Военные события свели всю его программу конкретных действий, о которой он так страстно толковал перед войной, к одной этой фразе: «На Мадрид!». Главную задачу он видел теперь в том, чтобы овладеть координирующим центром, в двадцать четыре часа взять нити правления в свои руки – и перед его программой открывалась широкая дорога.
– А как же мои проценты? – спросил Педро Антонио.
Дон Хосе Мария с удивлением взглянул на человека, который, потеряв сына, беспокоится о деньгах.
– На Мадрид! На Мадрид! – с жаром воскликнул сочувствующий, словно бы заканчивая вслух мысленный монолог.
Они все-таки поговорили о денежных делах, и Педро Антонио немного успокоился.
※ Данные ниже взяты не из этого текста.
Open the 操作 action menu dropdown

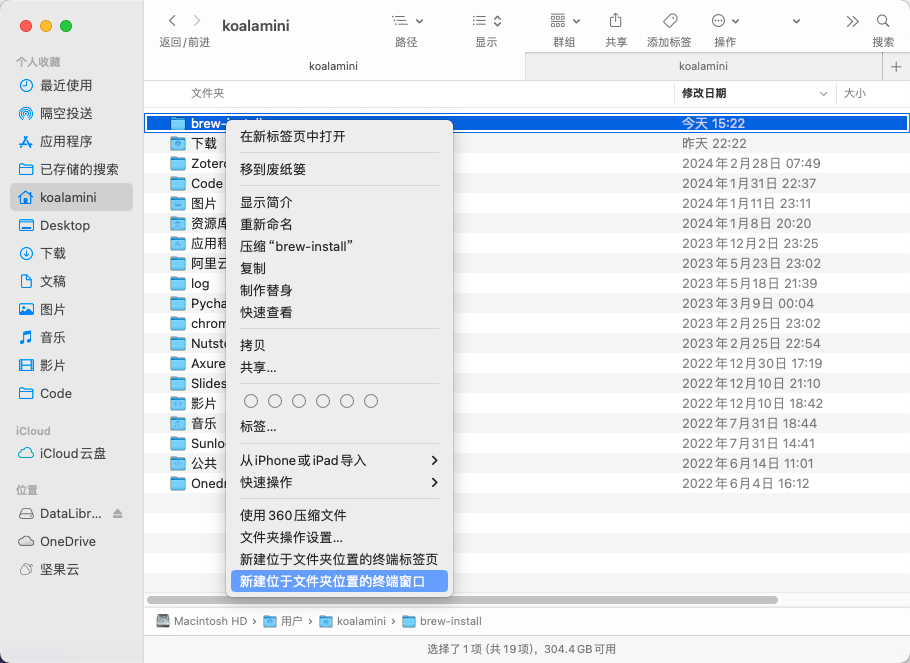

Озабоченность судьбой своих вложений мало-помалу превратилась у него в навязчивую идею, которая тем не менее была не в силах заглушить то и дело готовую болью прорваться трепетную мысль о потерянном сыне.
– Что-то не нравится мне Педро Антонио, – говорила Хосефа Игнасия своему деверю, священнику, – боюсь, как бы не тронулся умом; только и твердит полный день, что по миру пойдем, ворчит, что трачу много… А о бедном нашем Игнасио ни слова… Ах, сынок! Господи Иисусе, какое несчастье!
Под Рождество, в конце семьдесят четвертого года, Педро Антонио частенько захаживал на хутор к одному из родственников и там, сидя на большой кухне у очага, где готовился ужин, слушал разговоры о бесконечных крестьянских заботах и задумчиво глядел на волнистые языки пламени, которое, потрескивая, рвалось на волю и лизало, то вытягиваясь, то укорачиваясь, закопченную стену. И тогда ему вспоминался тихо тлеющий огонь его жаровни в лавке, то, как ворошил он переливающиеся трепетным красным жаром угли, а в это время рядом шел горячий спор между дядюшкой Паскуалем и доном Эустакьо; тот смирный, покорный огонь, свернувшийся, как преданный пес, у ног хозяина, которому, сгорая, он приносил себя в жертву. При виде пламени ему представлялось чистилище, а оно наводило на мысли о сыне, и, молясь о его душе, Педро Антонио тихонько бормотал «Отче наш».
Не было еще в жизни Хосефы Игнасии такого печального Рождества. Муж ее встретил праздник с той же невозмутимой покорностью, с какой встречал все после смерти сына, но уже не заводил рассказов о былом, доставлявших ему прежде такую радость. Брат-священник, пытаясь ободрить и развлечь его, рассказывал о победе карлистского оружия в Урньете в день Непорочного зачатия, и о мятеже, который подняли в Сагунте либеральные войска, поддерживающие Альфонсито, сына королевы, низложенной сентябрьской революцией. С ожесточением, присущим горячим сторонникам какой-либо одной идеи, он говорил о том, что теперь во главе каждого войска будет стоять свой король и шансы противников уравняются; к одному королю будут тянуться люди, любящие порядок, зажиточные; другой будет служить живым символом славы для своих солдат.